A point process (sometimes called a random point field) is one of the most powerful tools in probability. These processes, which have been widely developed from their root, namely, the Poisson point process, have been applied in several areas, including insurance (see[30], [27] and [2]). Intuitively, a point process is an appropriate tool for modeling the occurrences of risk events and insurance claims, as it explains random natural phenomenon across space and time. Many researchers have proposed different approaches based on point processes for modeling natural disasters, especially fires. In 2007, in [25], it was shown that a simple point process outperforms the Burning Index in predicting wildfire incidents in Los Angeles County. In 2011, the work [30] extended the model in [25] by considering relevant covariates, such as historical spatial burn patterns and wind direction. Also, in 2015, the work [27] used a spatial point process to study the risk associated with insurance customers using geographical information systems.
Some point processes, such as the classic Poisson point process, have the property that the intensities in the relevant areas are independent. However, when considering natural disasters or insurance claims, a dependency structure must be introduced. In 2009, the work [15] proposed a copula approach to finding the joint probability distribution for hydrological variables and then using it to study the spatial dependence in extreme river flows and precipitation. When exact distributions are unknown, approximate distributions can be used to estimate probabilities of risk events. For example, the work [16] applied a theoretical result related to an approximation of a conditional distribution in [13] to develop a new method for estimating the probability of widespread flood events. In our work, we use a Normal approximation for associated point processes to estimate the total number of fire incidents. When approximating distributions, the major issue is dependency. Stein’s method ([26]) is one of the best tools for handling dependency. This well-known method for approximating limiting distributions has the additional benefit of providing non-asymptotic bounds for these distributions . In this work, we use the concept of local dependency, which can be handled by Stein’s method, as shown in [7].
This work is divided into two parts. First, we extend the theoretical results in [28] to provide non-asymptotic bounds for the functionals of associated point processes under more general assumptions. These assumptions are motivated by the nature of natural disasters, as discussed later in this section. We also apply our main theoretical results to the permanental Cox process detailed in Section 2, which is known to be positively associated. In the second part, we simulate Thailand’s fire incidents using permanental Cox processes based on the satellite data on Thailand ‘s fire occurrences collected by the Geo-Informatics and Space Technology Development Agency (GISTDA) from 2007 to 2020. Finally, we check our Normal approximation results from the first part using our simulation results in the second part.
Stein’s method has been used to obtain bounds for point processes under various assumptions and Poisson processes (see [3], [4], [8], [9] and [10] for examples). However, association properties did not appear in the context of Normal approximations for point processes until the work [22] proved a central limit theorem for their functionals under certain conditions and the work [28] obtained rates of convergence using Stein’s method under a stronger assumption.
Next, we state our assumptions regarding natural disasters. Based on the literature, natural disaster incidents in a particular area seem to affect such incidents in another area. For instance, according to [30], wind may cause fire to extend to nearby areas . Thus, we are inspired to claim that for some natural disasters, such as fires, there is some positive relation between the incident counts for two distinct areas. Moreover, we also claim that the further apart the two areas are, the weaker the relation should be. Therefore, we make the following two assumptions in our work:
-
(A1)
The chances of incidents in any two areas are positively associated. Thus, incident counts in any two distinct areas are positively associated.
-
(A2)
The association between the incident counts in two distinct areas decays exponentially with respect to the distance between the areas. However, the decay is assumed to begin outside some small local neighborhood.
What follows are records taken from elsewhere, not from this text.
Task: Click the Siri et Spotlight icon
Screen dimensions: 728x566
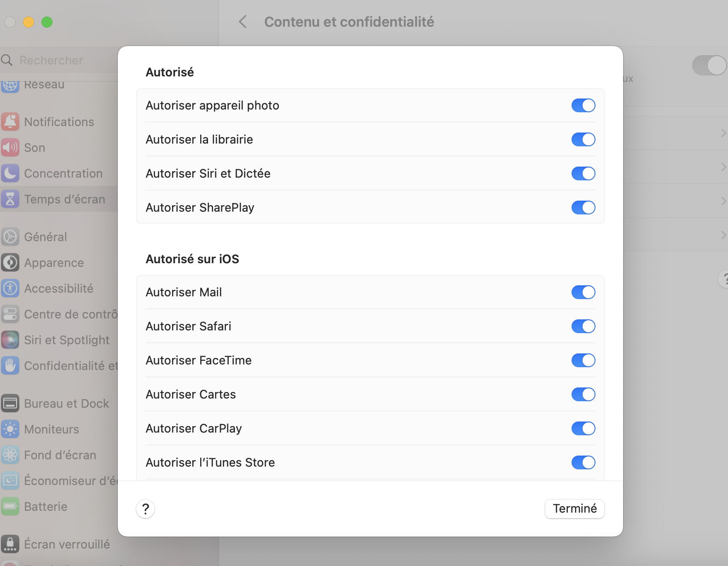Action: (10, 340)
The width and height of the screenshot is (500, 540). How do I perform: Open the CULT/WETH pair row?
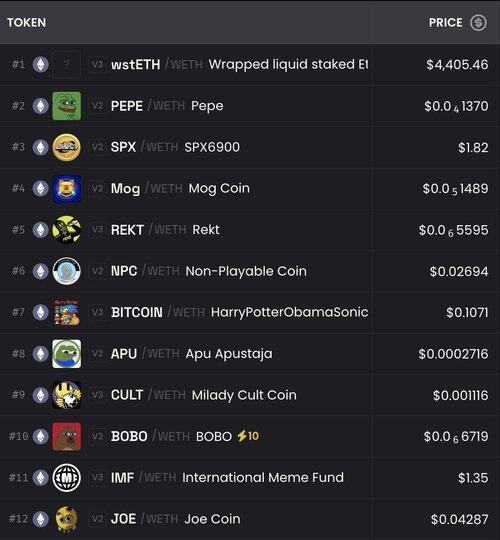coord(250,395)
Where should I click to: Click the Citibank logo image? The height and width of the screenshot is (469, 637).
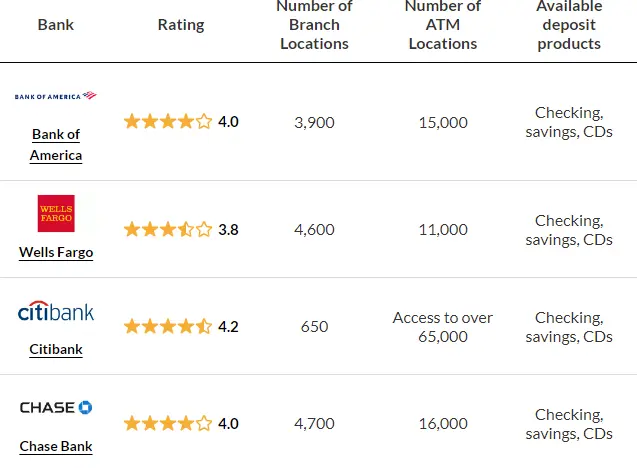(x=56, y=311)
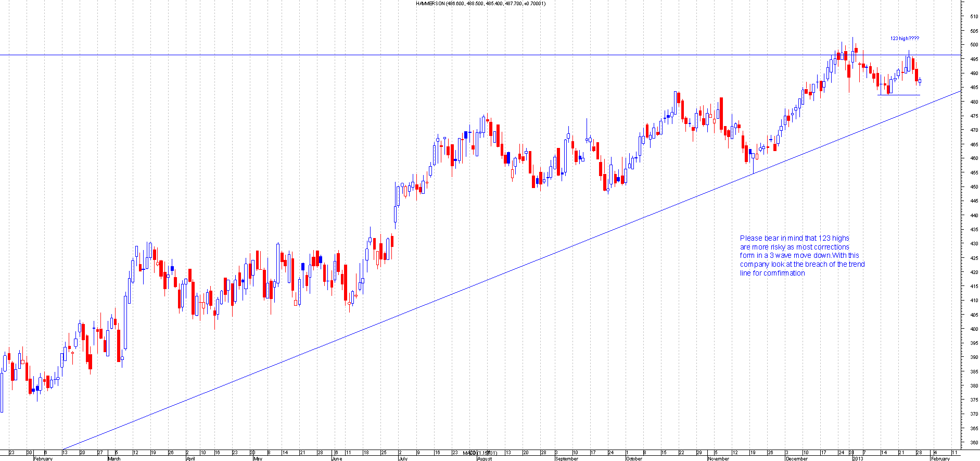Click the 500 price axis label

click(974, 45)
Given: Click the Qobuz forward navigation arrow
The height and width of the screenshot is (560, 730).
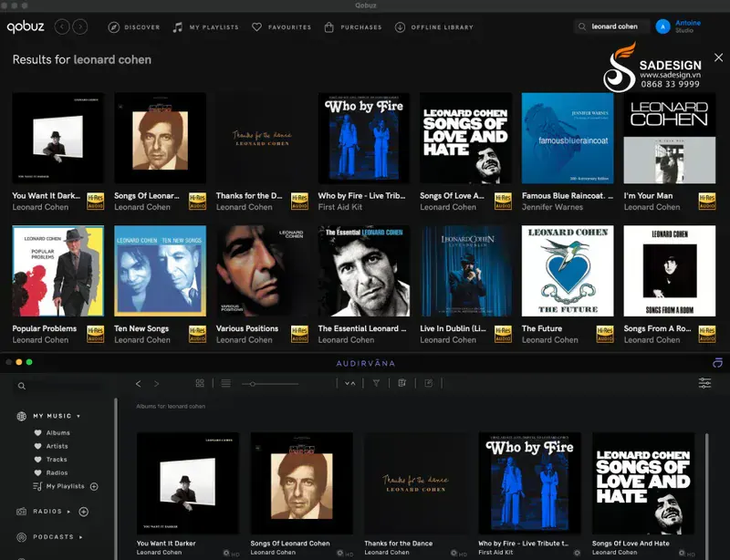Looking at the screenshot, I should coord(81,27).
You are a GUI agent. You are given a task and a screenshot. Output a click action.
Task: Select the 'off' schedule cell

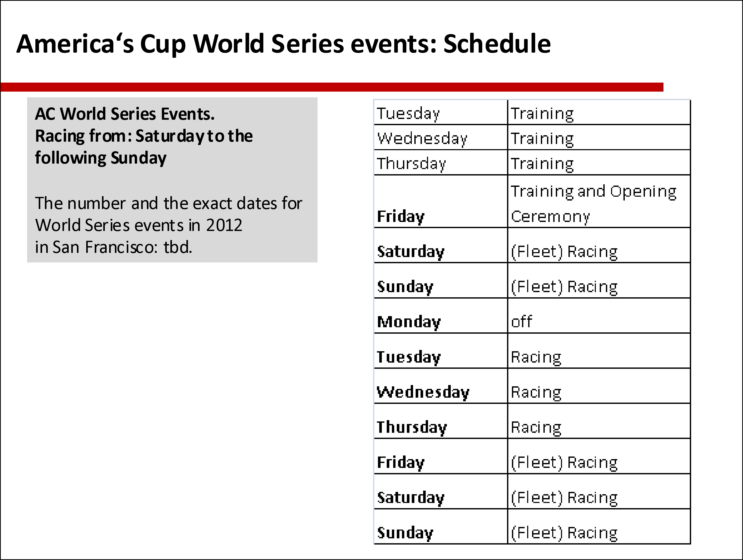599,316
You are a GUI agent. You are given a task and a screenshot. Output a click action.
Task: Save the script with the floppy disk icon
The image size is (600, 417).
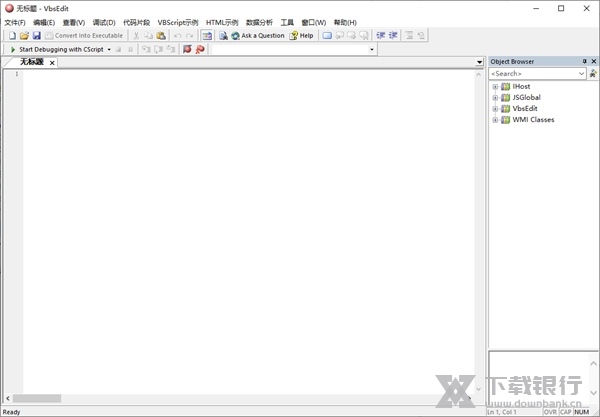[x=36, y=35]
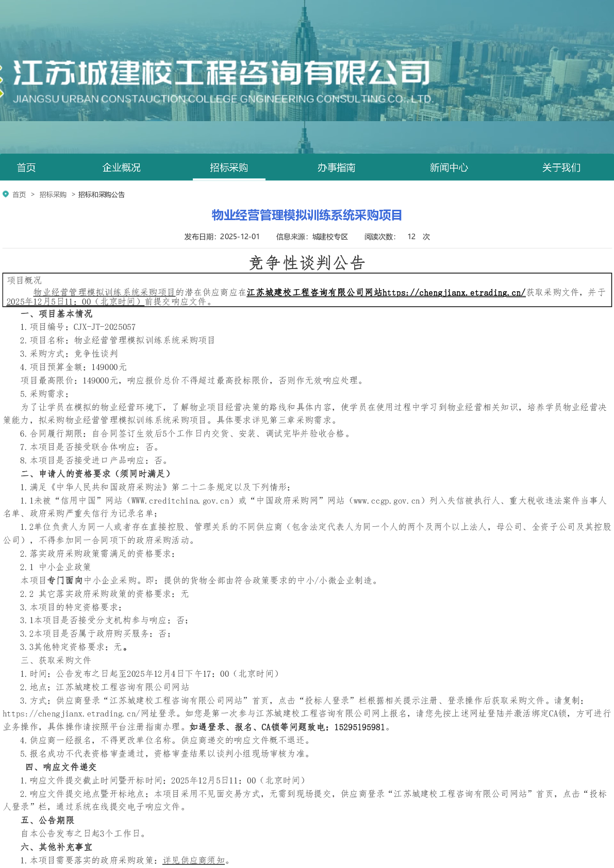Open the 首页 navigation menu item
Screen dimensions: 614x868
coord(26,168)
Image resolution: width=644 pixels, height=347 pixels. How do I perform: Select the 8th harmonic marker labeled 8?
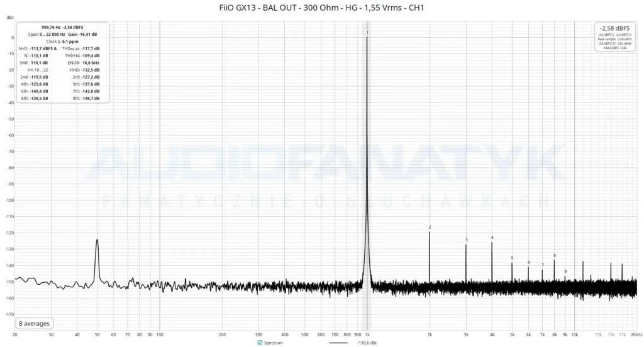[555, 255]
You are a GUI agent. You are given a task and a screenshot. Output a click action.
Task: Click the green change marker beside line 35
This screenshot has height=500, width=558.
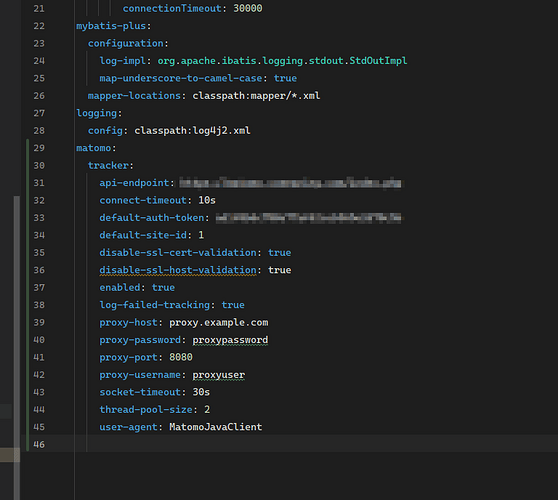click(28, 253)
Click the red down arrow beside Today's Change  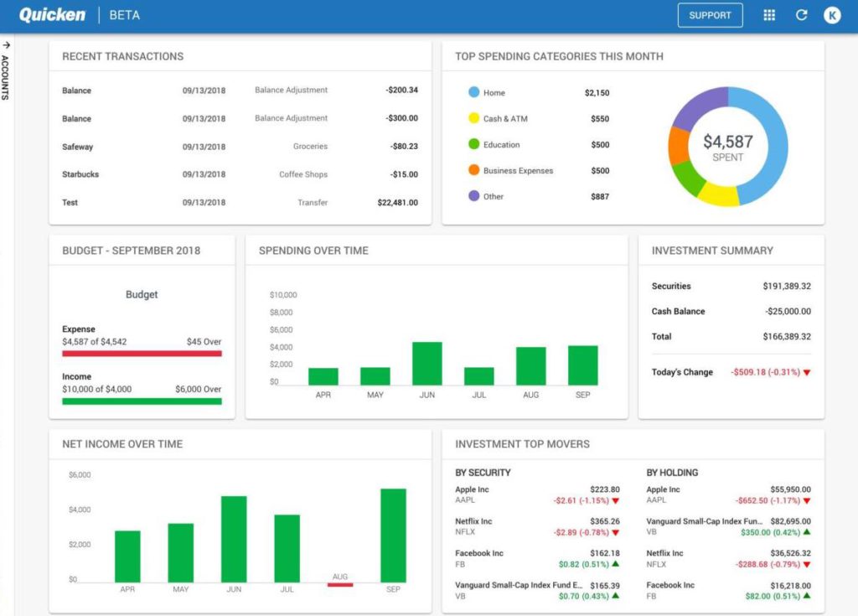[807, 372]
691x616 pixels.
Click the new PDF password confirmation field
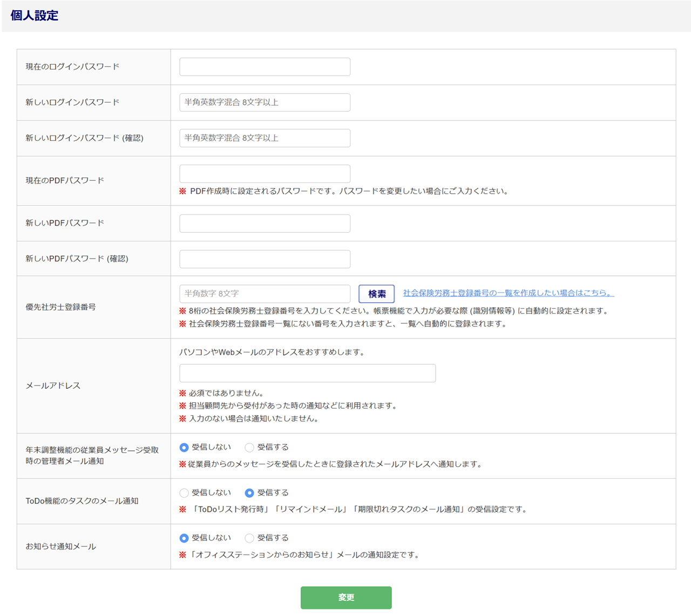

Though our assumptions are quite intuitive, to the best of our knowledge, we are unaware of any other works that use a dependent structure with respect to location to model natural disaster incidents.
The remainder of this work is organized as follows. We provide some necessary background and definitions in Section 2. Then the theoretical results are stated and proved in Section 3. Section 4 is devoted to the simulation of fires in Thailand using the dataset from GISTDA and checking our normal approximation results based on this simulation. Finally, a conclusion is provided in Section 5.
2 Some background and definitions
We devote this section to a review of the theoretical background of point processes, permanental Cox processes and Stein’s method.
2.1 Point and permanental Cox processes
A point process is a collection of random points on some mathematical space, such as Euclidean space . As mentioned earlier, point processes are popular tools in the insurance industry (see [2], [27] and [30]).
Let with be a point process. For , the cardinality of , let
The point process is said to be simple if a.s. for all . Also, the process is said to be locally finite if it takes values in
The process is said to be negatively associated if for all coordinate-wise increasing functions and and for all families of pairwise disjoint Borel sets and such that
(1) |
we have
Similarly, the point process is said to be positively associated if the above inequality is reversed and the families of Borel sets are not necessarily assumed to satisfy (1). In addition, a point process is said to be associated if it is either negatively or positively associated.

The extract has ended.